• **LIST OF TASKS**
[1] In the passage below on growing Scenedesmus sp. in instant noodle factory wastewater, what specific growth rate is given for the BG11 medium?
[2] For each statement, say whether the passage below on growing Scenedesmus sp. in instant noodle factory wastewater supports it, answering yes or no and quoting the deciding words: (a) Nutrient concentration in MLSS was lower than in the effluent water. (b) Scenedesmus sp. in the treatments entered stationary phase after day 4. (c) Diluted wastewater was chosen for further study.
[3] Carry on the passage below on growing Scenedesmus sp. in instant noodle factory wastewater from the point where it stops.

• **SELECTED TEXT**
-- Opening Marker --

Characteristics of wastewater from instant noodle factory and BG11 medium for Scenedesmus sp. cultivation were showed in Table 1. Nutrients concentration in MLSS was higher than effluent water due to the treatment processes. Growth curves of Scenedesmus sp. in various percentage of wastewater were shown in Fig. 2. The results indicated that both wastewaters without dilution provided the highest growth rate of Scenedesmus sp. Specific growth rate during the second day of algal cultivation with 100% MLSS and 100% effluent were 1.63±0.11 day−1 and 1.57±0.16 day−1, respectively. Both specific growth rates were significantly (p < 0.05) higher than BG11 medium (1.08±0.14 day−1). However, Scenedesmus sp. in treatments entered stationary phase after day 4 while algal cultured in BG11 was end up with higher cell density. Min et al. also demonstrated that high concentration of nutrients in wastewater can support the highest growth performance of the microalga Chlorella sp. [7]. Therefore wastewater from instant noodle factory without dilution was selected for further study.

-- Closing Marker --

• **Saved entries**
-- Opening Marker --

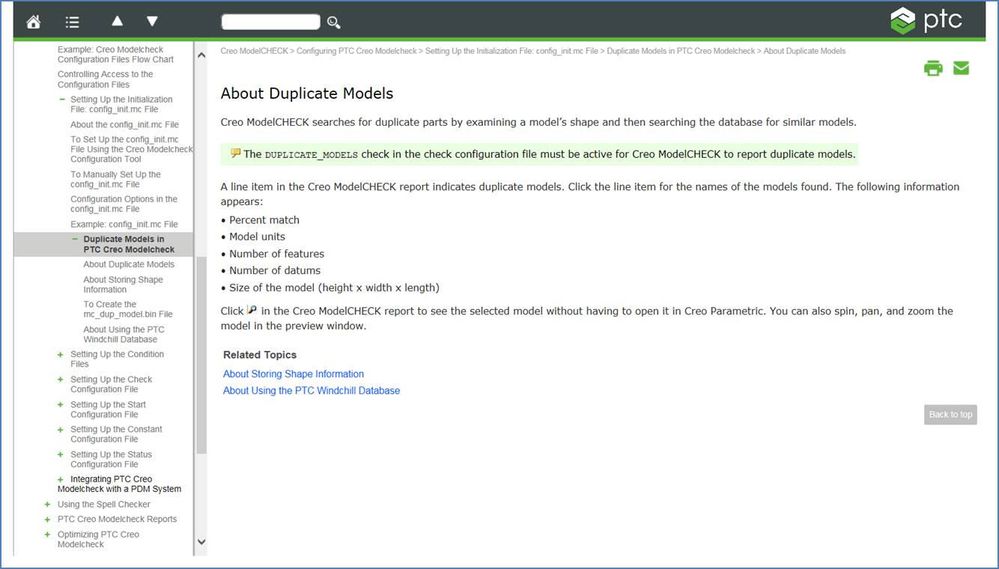The height and width of the screenshot is (569, 999).
Task: Open Configuring PTC Creo Modelcheck breadcrumb
Action: click(x=355, y=51)
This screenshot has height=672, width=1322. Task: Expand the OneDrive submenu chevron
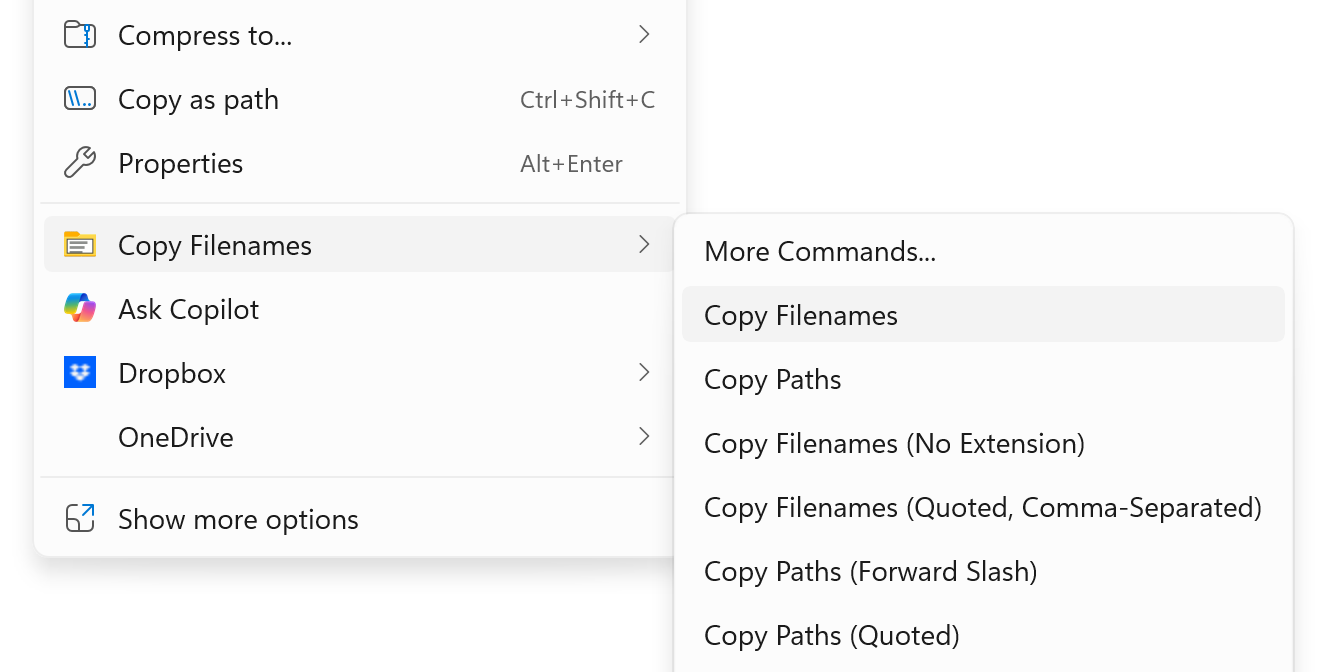coord(644,436)
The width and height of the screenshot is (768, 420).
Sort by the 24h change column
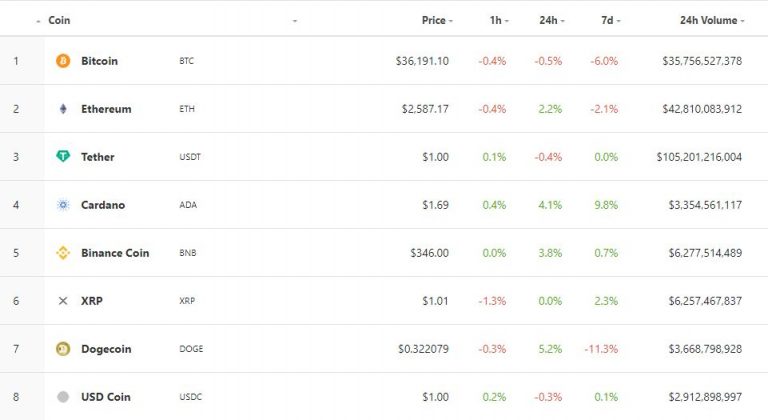pos(552,20)
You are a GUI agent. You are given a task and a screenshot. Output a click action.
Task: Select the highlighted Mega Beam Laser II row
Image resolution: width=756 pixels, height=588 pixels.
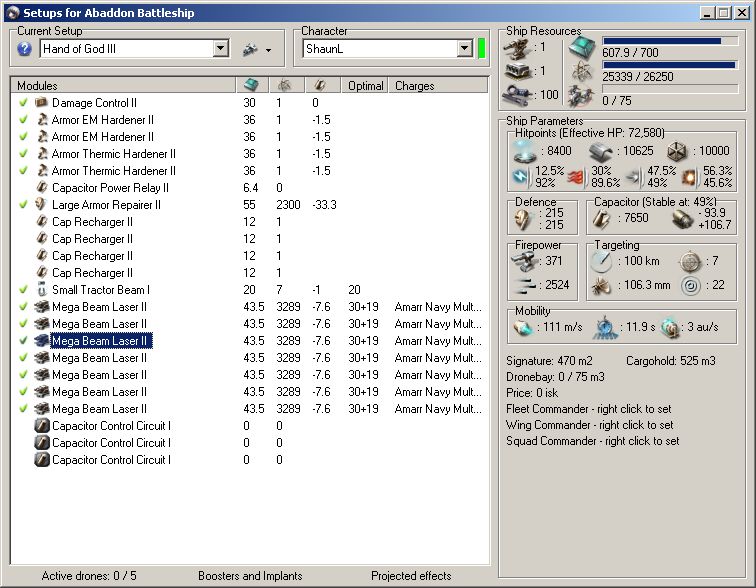[x=101, y=341]
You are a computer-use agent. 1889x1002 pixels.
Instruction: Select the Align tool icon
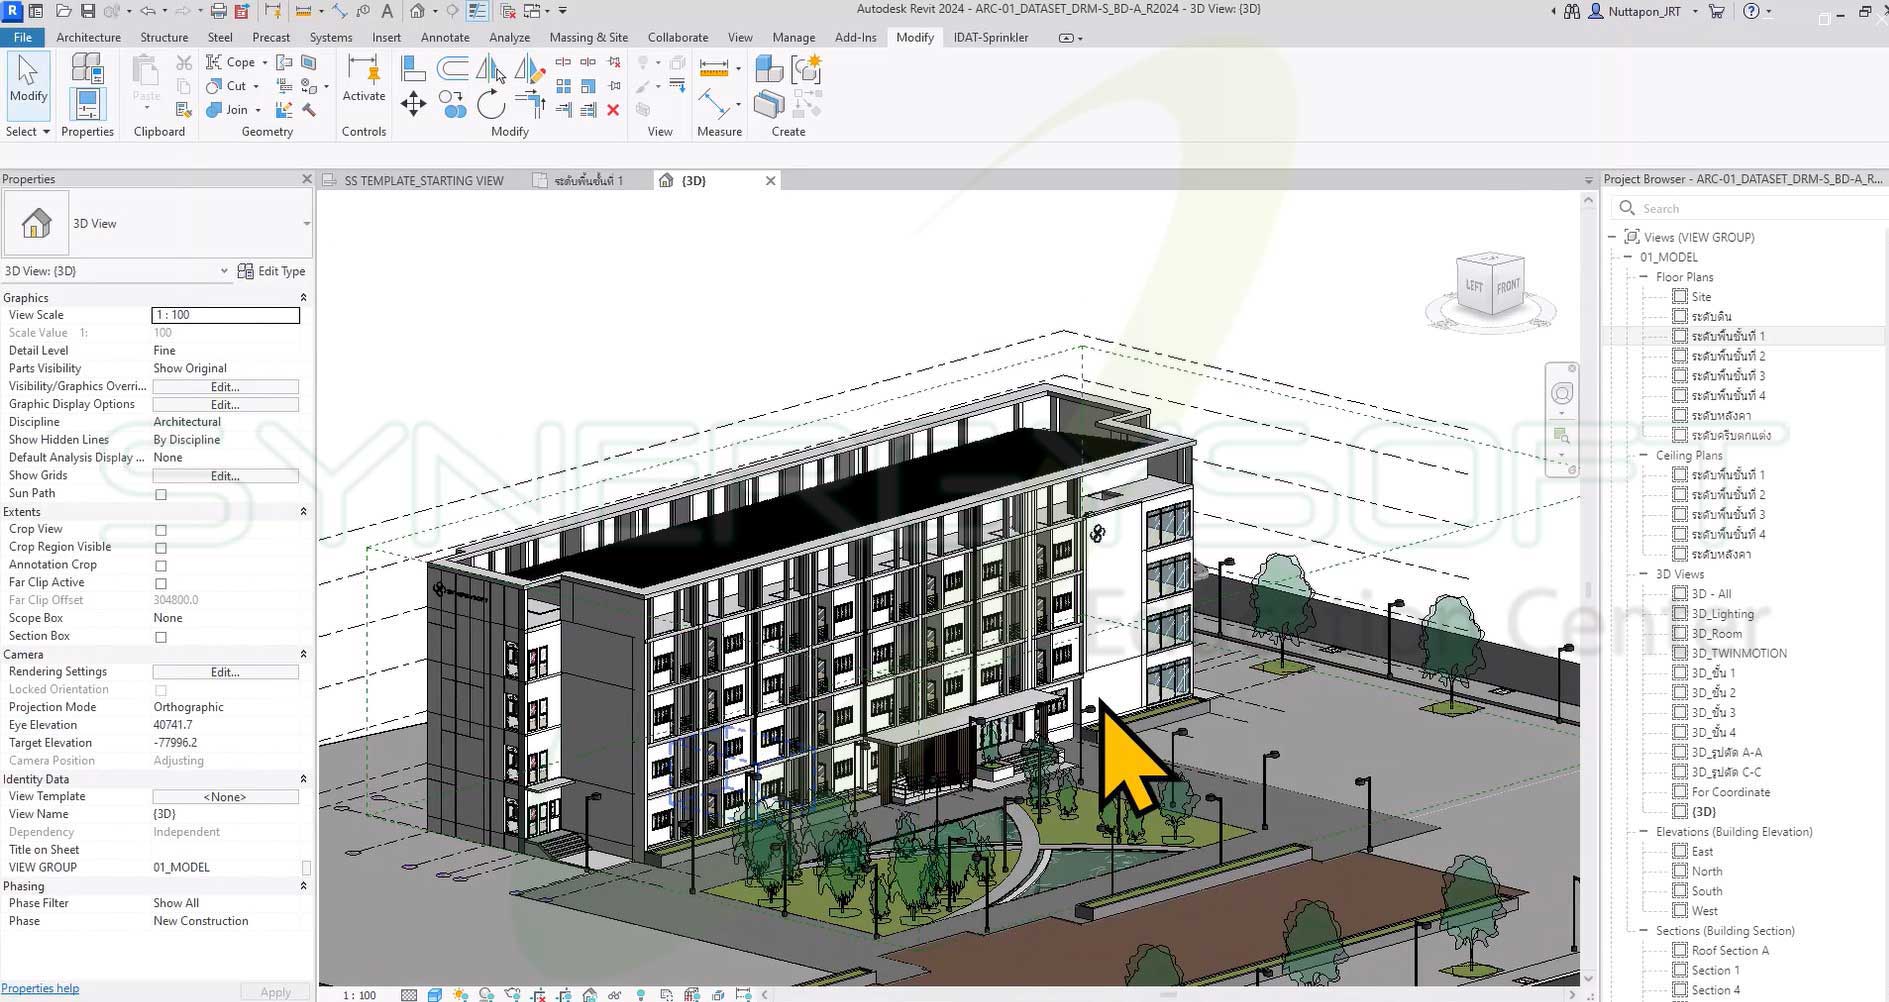412,68

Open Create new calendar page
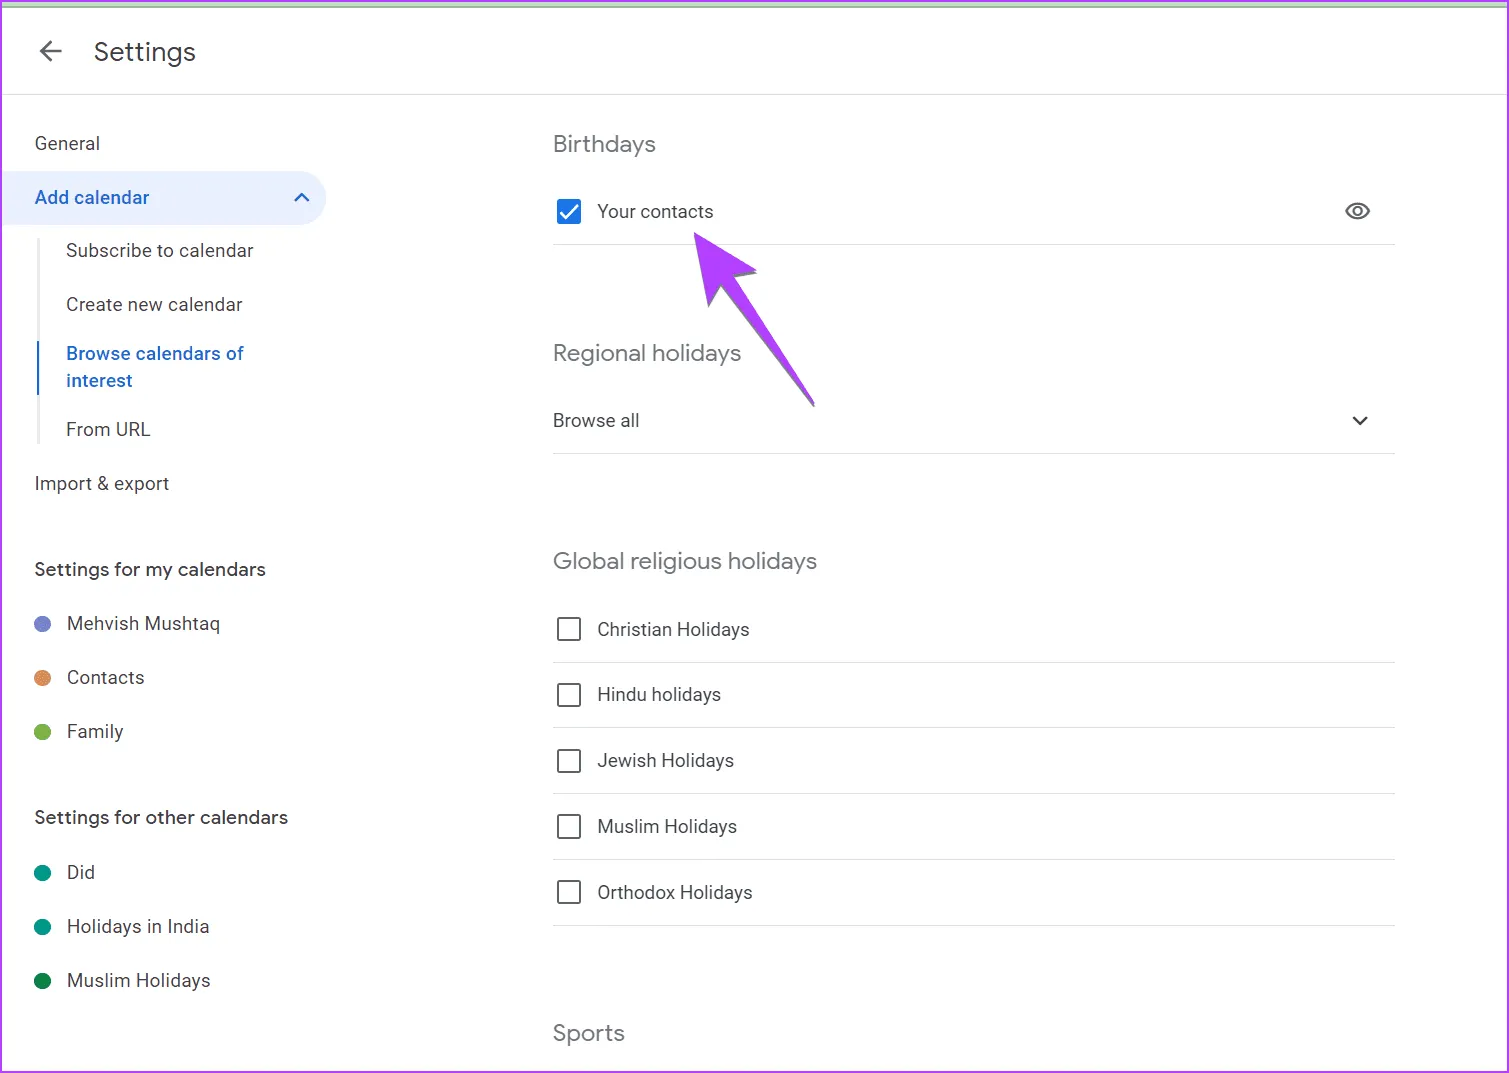154,305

-- Closing Marker --

• **RESPONSE LIST**
[1] 1.08±0.14 day−1

[2]
(a) No: "Nutrients concentration in MLSS was higher than effluent water due to the treatment processes."
(b) Yes: "Scenedesmus sp. in treatments entered stationary phase after day 4"
(c) No: "Therefore wastewater from instant noodle factory without dilution was selected for further study."

[3]
3.2. Scenedesmus sp. Cultivation using Undiluted Wastewater

Fig. 3 illustrated that MLSS and effluent without dilution could be successfully used as the culture medium for Scenedesmus sp.. At the 4th day of the experiment, microalgae in all media reach the maximum biomass of 344.16±105.60 mg/L and 512.89±86.93 mg/L for MLSS and effluent, respectively. The data obtained in this experiment was slightly higher than previous report which was 356±15.4 mg/L of Scenedesmus sp. AMDD cultivated in municipal wastewater [8]. Growth performance was described in Table 2. Since there was no significant (p < 0.05) difference on growth and biomass of all treatments and control, it could be stated that both wastewater types had a potential to be used as whole nutrients supplement for microalgal cultivation.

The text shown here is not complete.